Contracts Go to 'Big Hogs'
By Arlyn Tobias Gajilan

(FORTUNE Small Business) – As soon as the rains ended, construction companies began cleaning up--in more ways than one. Few, however, were small businesses. By law, small firms should get 23% of all federal contracts awarded, but in the rush to rebuild, that target has been overlooked.

At presstime, nearly 80% of the $1.8 billion in clean-up contracts awarded by FEMA had been made with little or no bidding. Not surprisingly, large, out-of-state, and politically well-connected construction behemoths dominated. California's Bechtel and Fluor each scored $100 million in no-bid contracts before the floodwaters had even receded. Halliburton cashed in too, nabbing a $500 million contract to repair Gulf Coast Naval facilities.

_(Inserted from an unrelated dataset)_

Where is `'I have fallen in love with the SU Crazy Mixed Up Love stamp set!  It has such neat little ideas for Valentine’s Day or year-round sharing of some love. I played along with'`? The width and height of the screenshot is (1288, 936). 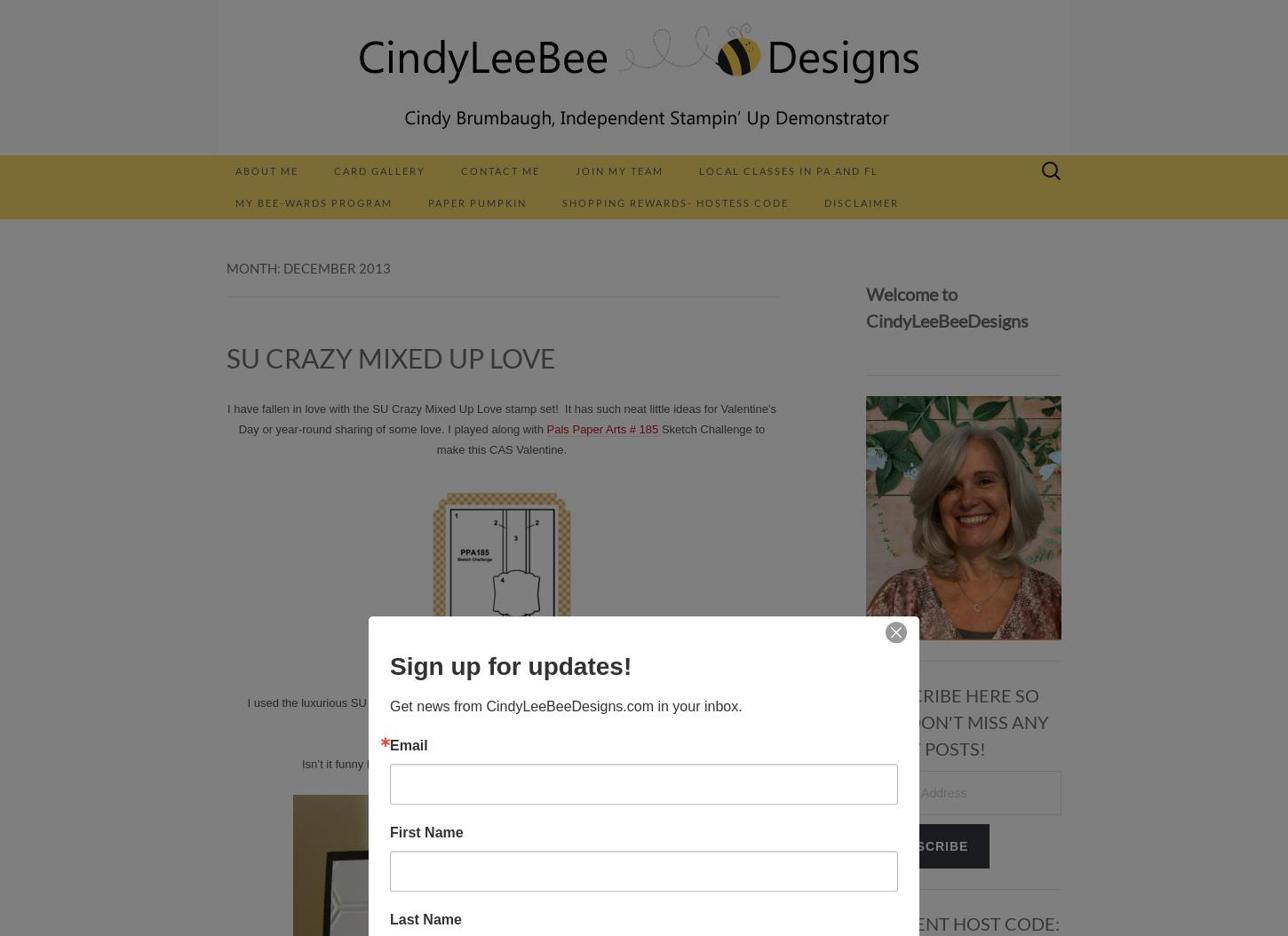
'I have fallen in love with the SU Crazy Mixed Up Love stamp set!  It has such neat little ideas for Valentine’s Day or year-round sharing of some love. I played along with' is located at coordinates (501, 418).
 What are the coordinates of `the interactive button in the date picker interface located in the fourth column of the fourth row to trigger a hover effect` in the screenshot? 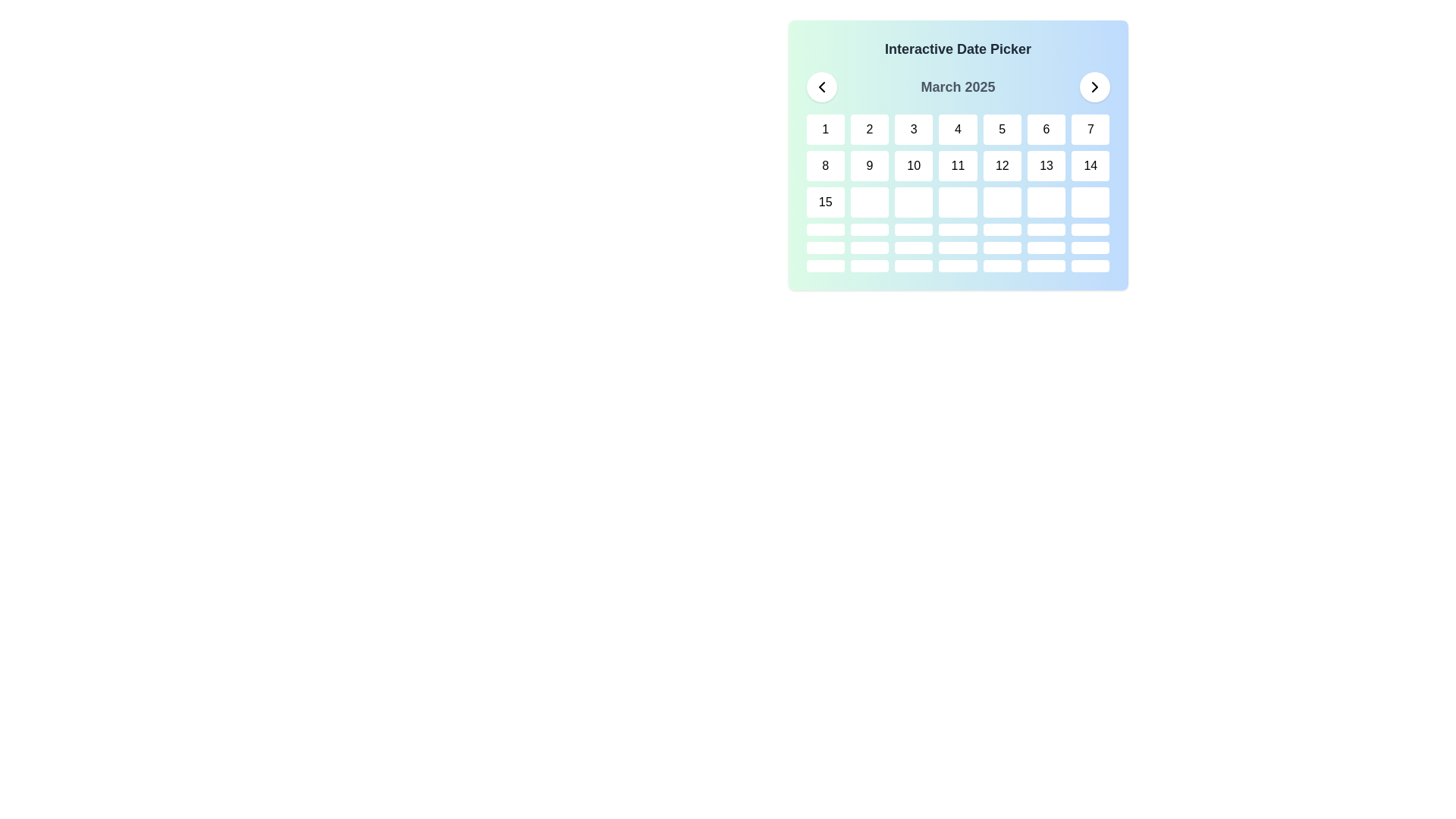 It's located at (957, 201).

"The big hogs have been eating all this time," says L&L Dumping owner Lucky Jones Ellis, 55. "Us little hogs need to feed at the trough too." L&L, which owns a modest fleet of Bobcats, dump trucks, and backhoes in Camp Hill, Ala., is too small for FEMA's large contracts, and while Ellis has trawled its large competitors' websites, filled out numerous applications, and dialed the requisite 800 numbers, he has yet to land a subcontract.

Where are those subcontracts going? "To carpetbaggers," says Mitchell Mark, owner of Snee Chemical, a 35-person janitorial supply firm in Harahan, La. Mark says he has a warehouse full of cleaning supplies in Katrina-ravaged Jefferson Parish, but FEMA, big contractors, and even the Red Cross aren't buying much locally. "They're shipping things in from out of state," says Mark. "Exactly how is that supposed to help the local economy?"